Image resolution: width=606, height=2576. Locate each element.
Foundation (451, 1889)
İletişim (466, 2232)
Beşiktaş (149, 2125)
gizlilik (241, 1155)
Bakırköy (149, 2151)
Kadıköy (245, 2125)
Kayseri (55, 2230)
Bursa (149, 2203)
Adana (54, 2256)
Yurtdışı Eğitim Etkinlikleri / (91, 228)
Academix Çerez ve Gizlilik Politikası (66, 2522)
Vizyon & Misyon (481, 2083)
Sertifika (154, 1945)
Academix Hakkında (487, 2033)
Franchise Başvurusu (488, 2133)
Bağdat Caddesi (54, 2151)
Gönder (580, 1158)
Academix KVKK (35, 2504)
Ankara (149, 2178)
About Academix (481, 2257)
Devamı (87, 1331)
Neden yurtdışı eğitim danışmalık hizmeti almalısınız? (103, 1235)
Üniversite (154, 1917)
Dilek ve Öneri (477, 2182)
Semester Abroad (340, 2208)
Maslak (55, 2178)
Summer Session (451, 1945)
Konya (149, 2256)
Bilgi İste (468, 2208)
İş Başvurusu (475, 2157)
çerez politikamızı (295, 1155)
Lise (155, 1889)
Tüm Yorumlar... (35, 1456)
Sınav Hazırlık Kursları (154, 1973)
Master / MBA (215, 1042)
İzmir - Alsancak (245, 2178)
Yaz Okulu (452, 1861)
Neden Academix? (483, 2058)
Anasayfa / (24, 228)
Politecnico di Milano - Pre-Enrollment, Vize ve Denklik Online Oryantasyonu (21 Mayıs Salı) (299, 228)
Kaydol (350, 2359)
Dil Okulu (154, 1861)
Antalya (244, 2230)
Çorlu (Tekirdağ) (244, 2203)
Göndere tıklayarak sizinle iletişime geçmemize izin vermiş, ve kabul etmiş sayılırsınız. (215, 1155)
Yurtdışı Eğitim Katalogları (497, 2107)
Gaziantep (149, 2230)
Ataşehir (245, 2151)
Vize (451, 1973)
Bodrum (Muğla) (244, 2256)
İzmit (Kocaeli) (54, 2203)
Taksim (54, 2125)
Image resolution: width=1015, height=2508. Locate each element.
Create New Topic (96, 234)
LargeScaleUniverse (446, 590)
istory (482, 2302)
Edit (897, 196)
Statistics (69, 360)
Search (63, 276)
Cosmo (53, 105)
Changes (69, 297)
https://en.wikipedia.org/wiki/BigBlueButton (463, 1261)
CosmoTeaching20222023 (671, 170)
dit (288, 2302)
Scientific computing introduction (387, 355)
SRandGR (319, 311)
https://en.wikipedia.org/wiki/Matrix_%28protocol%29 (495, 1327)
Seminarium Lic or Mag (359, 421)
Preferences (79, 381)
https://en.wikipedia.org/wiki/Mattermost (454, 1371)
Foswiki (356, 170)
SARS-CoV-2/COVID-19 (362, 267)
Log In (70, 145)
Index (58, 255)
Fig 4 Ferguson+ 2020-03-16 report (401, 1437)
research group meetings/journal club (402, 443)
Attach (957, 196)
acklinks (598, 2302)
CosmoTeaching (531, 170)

====

EXERCISE:
Set out all of the data above as a numbered list, omitting any blank lines.

EXERCISE RESPONSE:
1. Image resolution: width=606, height=2576. Locate each element.
2. Foundation (451, 1889)
3. İletişim (466, 2232)
4. Beşiktaş (149, 2125)
5. gizlilik (241, 1155)
6. Bakırköy (149, 2151)
7. Kadıköy (245, 2125)
8. Kayseri (55, 2230)
9. Bursa (149, 2203)
10. Adana (54, 2256)
11. Yurtdışı Eğitim Etkinlikleri / (91, 228)
12. Academix Çerez ve Gizlilik Politikası (66, 2522)
13. Vizyon & Misyon (481, 2083)
14. Sertifika (154, 1945)
15. Academix Hakkında (487, 2033)
16. Franchise Başvurusu (488, 2133)
17. Bağdat Caddesi (54, 2151)
18. Gönder (580, 1158)
19. Academix KVKK (35, 2504)
20. Ankara (149, 2178)
21. About Academix (481, 2257)
22. Devamı (87, 1331)
23. Neden yurtdışı eğitim danışmalık hizmeti almalısınız? (103, 1235)
24. Üniversite (154, 1917)
25. Dilek ve Öneri (477, 2182)
26. Semester Abroad (340, 2208)
27. Maslak (55, 2178)
28. Summer Session (451, 1945)
29. Konya (149, 2256)
30. Bilgi İste (468, 2208)
31. İş Başvurusu (475, 2157)
32. çerez politikamızı (295, 1155)
33. Lise (155, 1889)
34. Tüm Yorumlar... (35, 1456)
35. Sınav Hazırlık Kursları (154, 1973)
36. Master / MBA (215, 1042)
37. İzmir - Alsancak (245, 2178)
38. Yaz Okulu (452, 1861)
39. Neden Academix? (483, 2058)
40. Anasayfa / (24, 228)
41. Politecnico di Milano - Pre-Enrollment, Vize ve Denklik Online Oryantasyonu (21 Mayıs Salı) (299, 228)
42. Kaydol (350, 2359)
43. Dil Okulu (154, 1861)
44. Antalya (244, 2230)
45. Çorlu (Tekirdağ) (244, 2203)
46. Göndere tıklayarak sizinle iletişime geçmemize izin vermiş, ve kabul etmiş sayılırsınız. (215, 1155)
47. Yurtdışı Eğitim Katalogları (497, 2107)
48. Gaziantep (149, 2230)
49. Ataşehir (245, 2151)
50. Vize (451, 1973)
51. Bodrum (Muğla) (244, 2256)
52. İzmit (Kocaeli) (54, 2203)
53. Taksim (54, 2125)
54. Image resolution: width=1015, height=2508. Locate each element.
55. Create New Topic (96, 234)
56. LargeScaleUniverse (446, 590)
57. istory (482, 2302)
58. Edit (897, 196)
59. Statistics (69, 360)
60. Search (63, 276)
61. Cosmo (53, 105)
62. Changes (69, 297)
63. https://en.wikipedia.org/wiki/BigBlueButton (463, 1261)
64. CosmoTeaching20222023 (671, 170)
65. dit (288, 2302)
66. Scientific computing introduction (387, 355)
67. SRandGR (319, 311)
68. https://en.wikipedia.org/wiki/Matrix_%28protocol%29 (495, 1327)
69. Seminarium Lic or Mag (359, 421)
70. Preferences (79, 381)
71. https://en.wikipedia.org/wiki/Mattermost (454, 1371)
72. Foswiki (356, 170)
73. SARS-CoV-2/COVID-19 (362, 267)
74. Log In (70, 145)
75. Index (58, 255)
76. Fig 4 Ferguson+ 2020-03-16 report (401, 1437)
77. research group meetings/journal club (402, 443)
78. Attach (957, 196)
79. acklinks (598, 2302)
80. CosmoTeaching (531, 170)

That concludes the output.